What you are asked to do:
Only one span of the listing below is wanted: the lines from the one with "You are a computer-use" through the one with "Close the 取得した値", reproduced exactly, both ends kept.

Provided records:
· · · · ·

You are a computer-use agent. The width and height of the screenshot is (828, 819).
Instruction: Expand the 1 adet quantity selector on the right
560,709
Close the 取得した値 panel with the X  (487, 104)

· · · · ·

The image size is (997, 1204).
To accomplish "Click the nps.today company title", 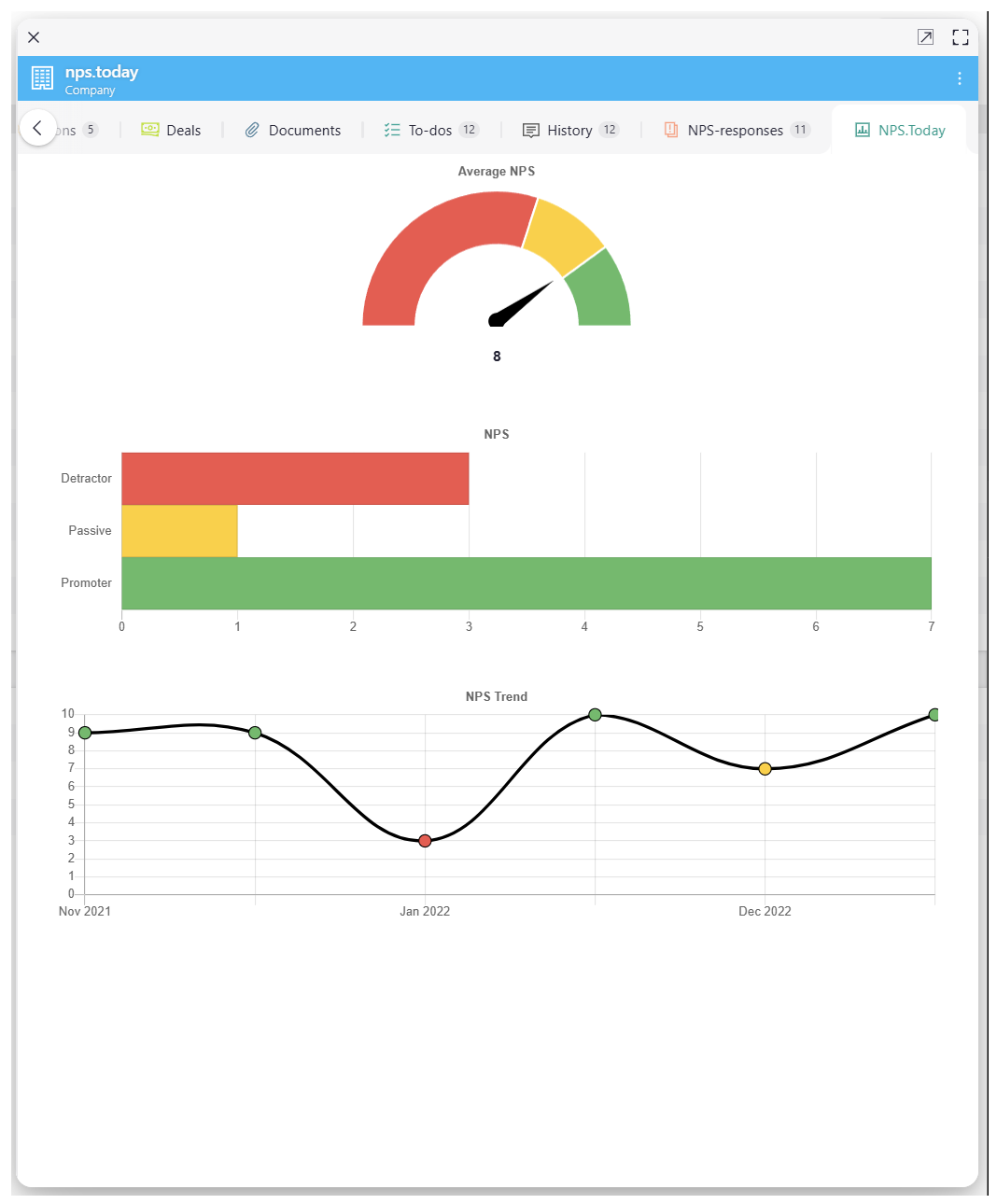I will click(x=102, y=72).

· · · · ·

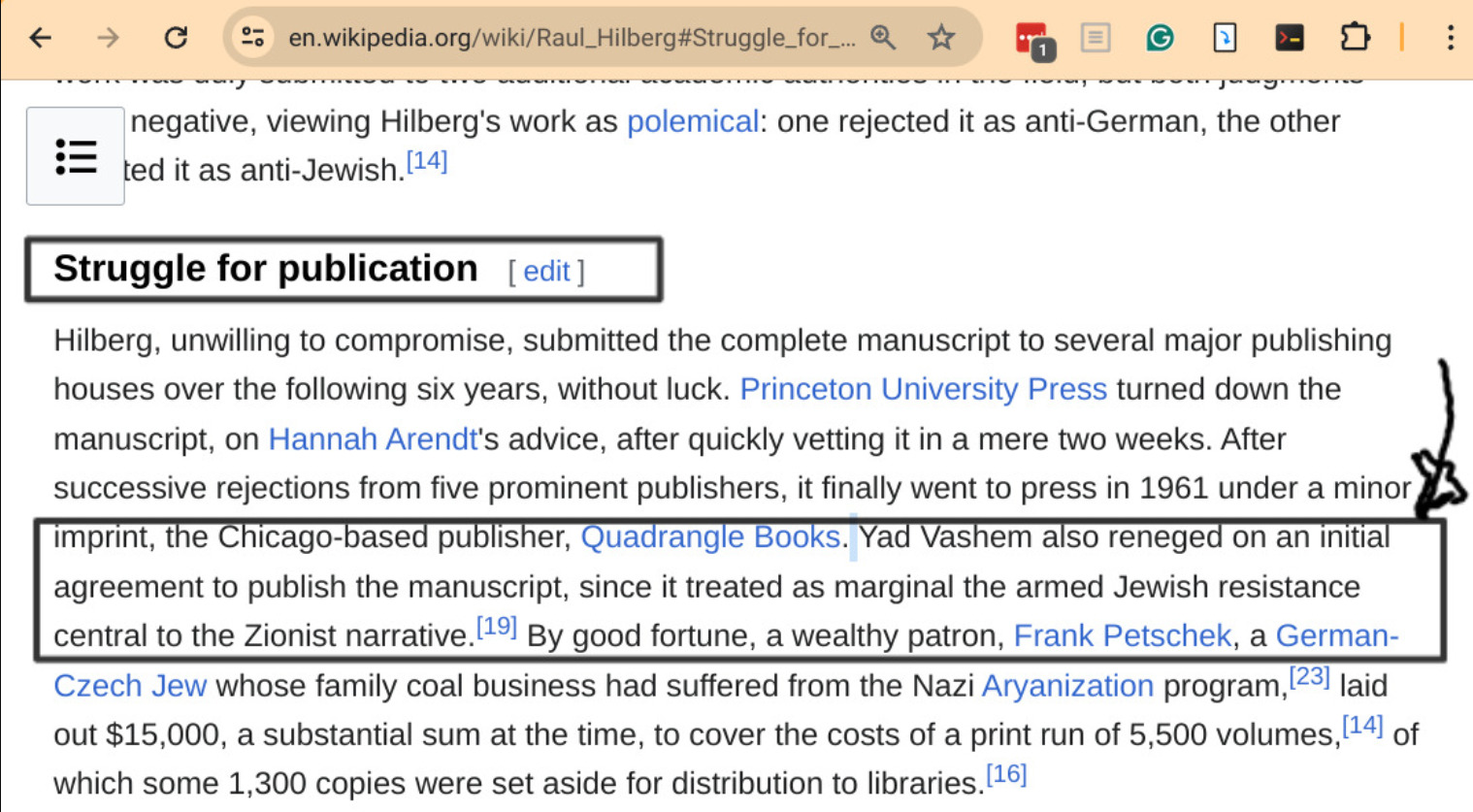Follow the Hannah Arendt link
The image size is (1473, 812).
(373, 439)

· · · · ·

Task solution:
You are a computer-use agent. The width and height of the screenshot is (828, 819).
Instruction: Expand the 1 adet quantity selector on the right
560,709
Close the 取得した値 panel with the X  (487, 104)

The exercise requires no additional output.